Friday, February 1, 2002
1. SUMMER INTERN: THE APS WASHINGTON
OFFICE HAS AN OPENING.
We need a physics major with great writing skills and a genius IQ
to spend eight to ten weeks in Washington battling the forces of ignorance.
The starting date is negotiable, but we're inflexible on the genius
thing. Write firstname.lastname@example.org
for details. We'll need a resume, writing sample and two references
by March 29.
2. MISSILE-DEFENSE: SHIP-LAUNCHED
INTERCEPTOR HITS DUMMY TARGET.
Or was that, "dumb interceptor hits dumber target"? Missile defense
proponents crowed that we now have all the components of a national
missile shield. But an official quoted by AP said the test "wasn't
meant to determine if a ship-based interceptor could intercept an
enemy missile under realistic conditions." The target, after all,
had a homing beacon. To be part of a layered national defense, WN
was told, an interceptor would have to be at least twice as fast.
As one defense expert explained, "we're now closer to a missile-defense
shield to the extent that we're closer to the moon when we stand on
a step ladder."
3. ITER: A SECOND LOOK AT THE TURBULENT
John Marburger, President Bush's science advisor, thinks U.S. participation
in the International Thermonuclear Experimental Reactor should be
reconsidered. Congress directed DOE to pull out of the project three
years ago in the midst of disagreements over the site, escalating
costs, and scientific concerns that plasma turbulence would make ignition
impossible. However, the partners have since redesigned the device
to meet scientific objections, while scaling the cost down from $10B
to $4.2B. It still remains to be seen if agreement can be reached
on a site.
4. TERRORISM: COULD NUCLEAR POWER
PLANTS WITHSTAND 9-11 ATTACKS?
Maybe you saw it on 60-Minutes or the evening news: a film of a plane
crashing into a massive concrete wall. It disintegrates in a fireball,
but the wall is barely scratched. Hill staffers were shown the film
at an ASME briefing by R.E. Nickell, "an expert on nuclear power."

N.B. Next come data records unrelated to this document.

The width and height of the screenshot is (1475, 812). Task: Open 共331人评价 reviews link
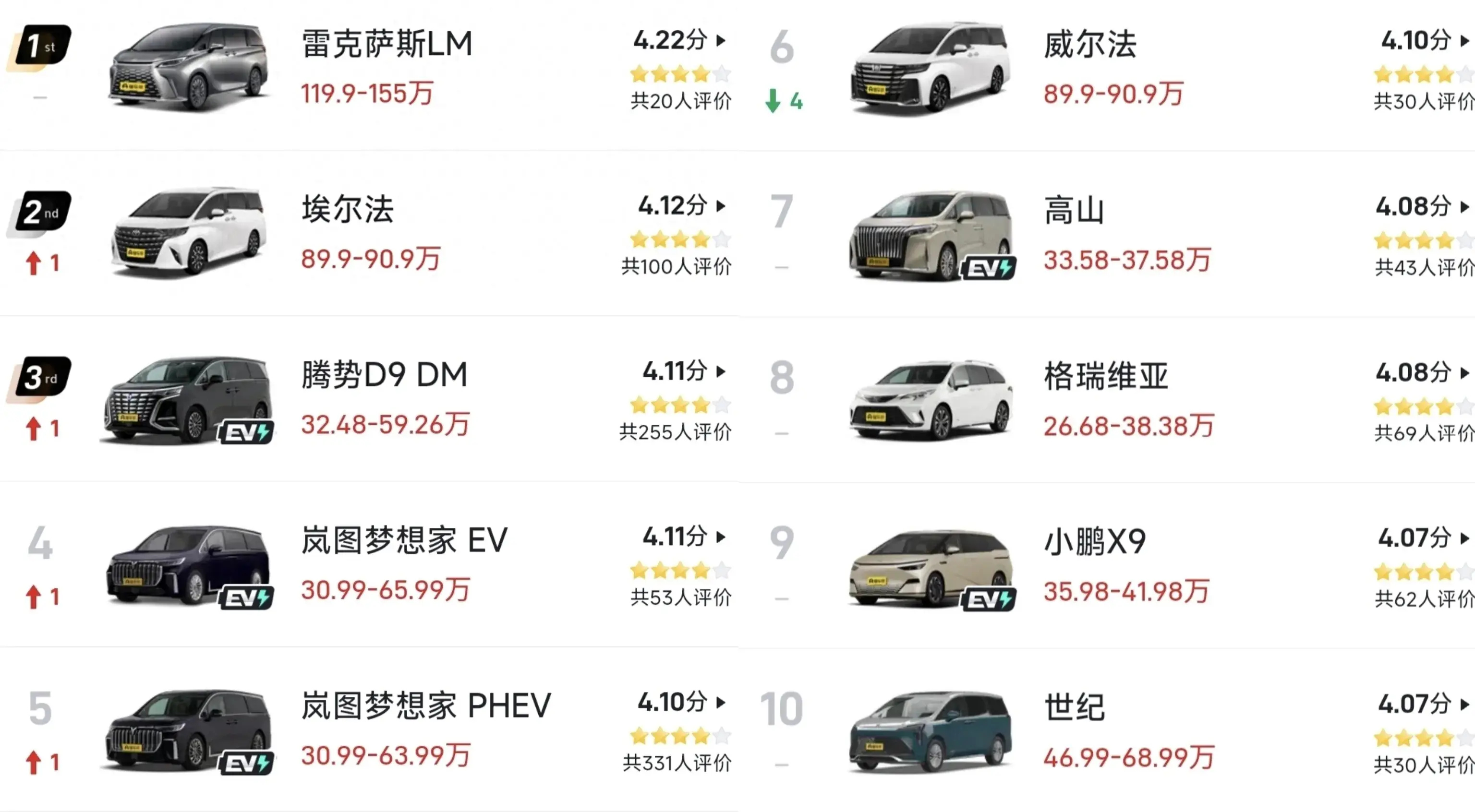point(677,763)
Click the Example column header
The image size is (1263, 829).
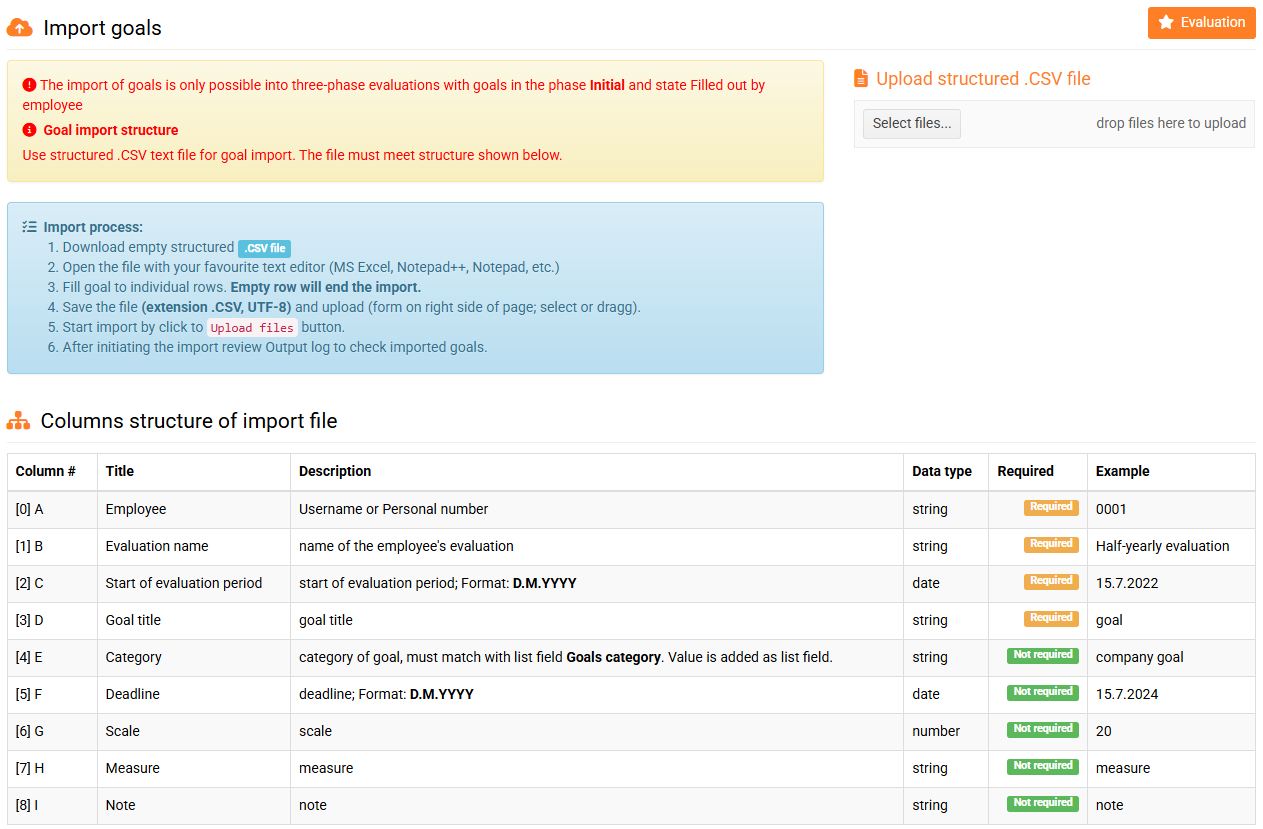click(1122, 471)
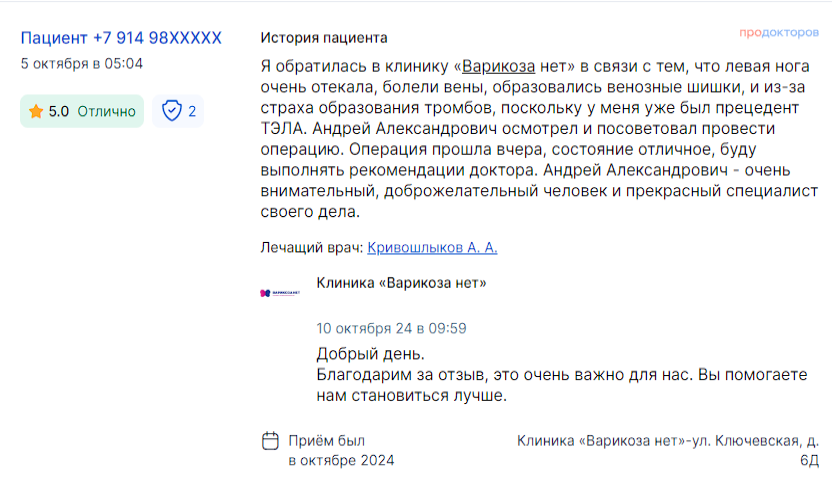Click the История пациента heading

tap(324, 38)
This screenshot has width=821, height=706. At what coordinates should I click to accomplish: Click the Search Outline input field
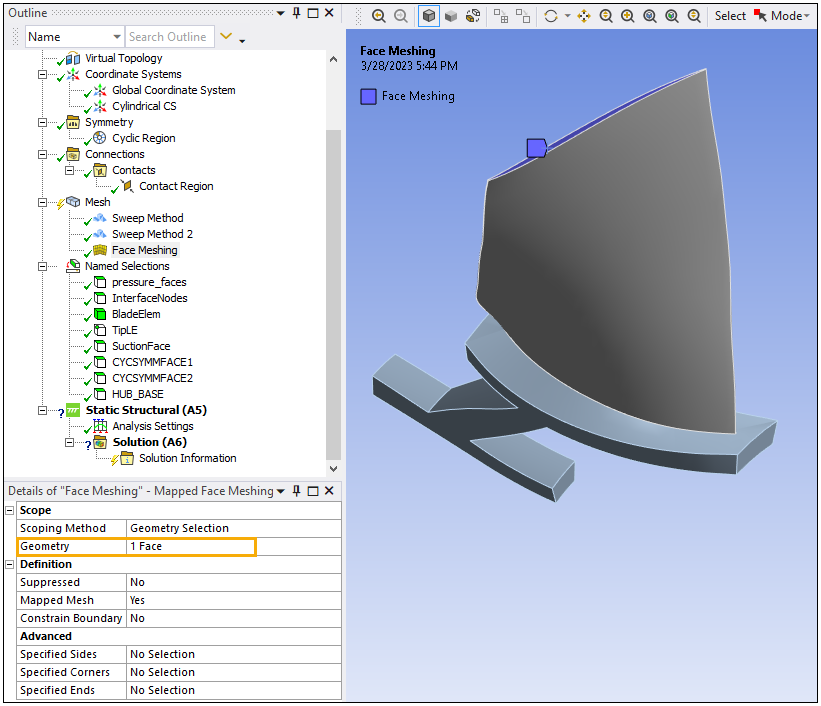pos(168,37)
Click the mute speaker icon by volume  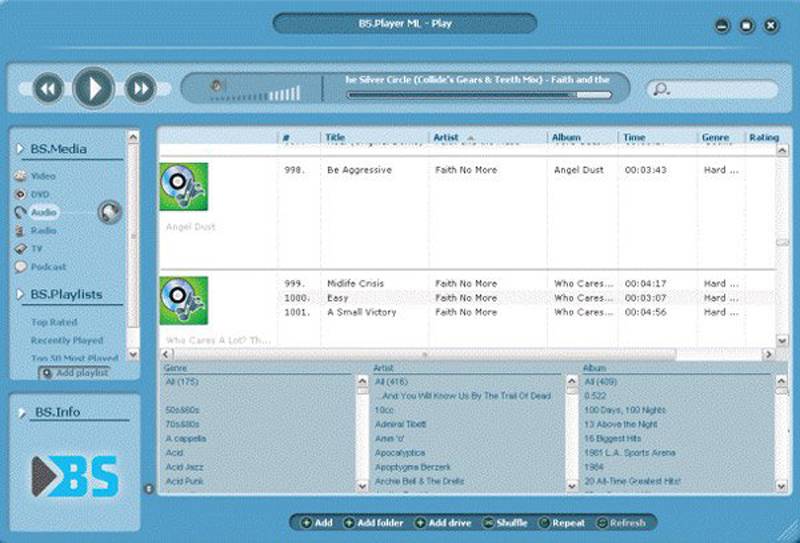pos(215,86)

"Nuclear power structures," Nickell puffed, "are very rugged and robust."
The implications were obvious, and most American's breathed a little
easier. But it wasn't the wall of a containment dome. Paul Leventhal,
the President of the Nuclear Control Institute, points out that the
test, conducted by Sandia Labs in 1988, used a wall 12 feet thick
compared with 3.5 foot thick containment domes. The purpose of the
test was not to test the strength of the wall, but to measure the
impact forces. The wall, therefore, was designed to move, and was
displaced 6 feet by the impact. Wait, there's more, the plane was
a Phantom jet fighter weighing about 5% as much as a jumbo jet airliner.
Its fuel tanks were filled with water to measure "fuel" dispersion.
Sandia made no attempt to clear up the misleading reports.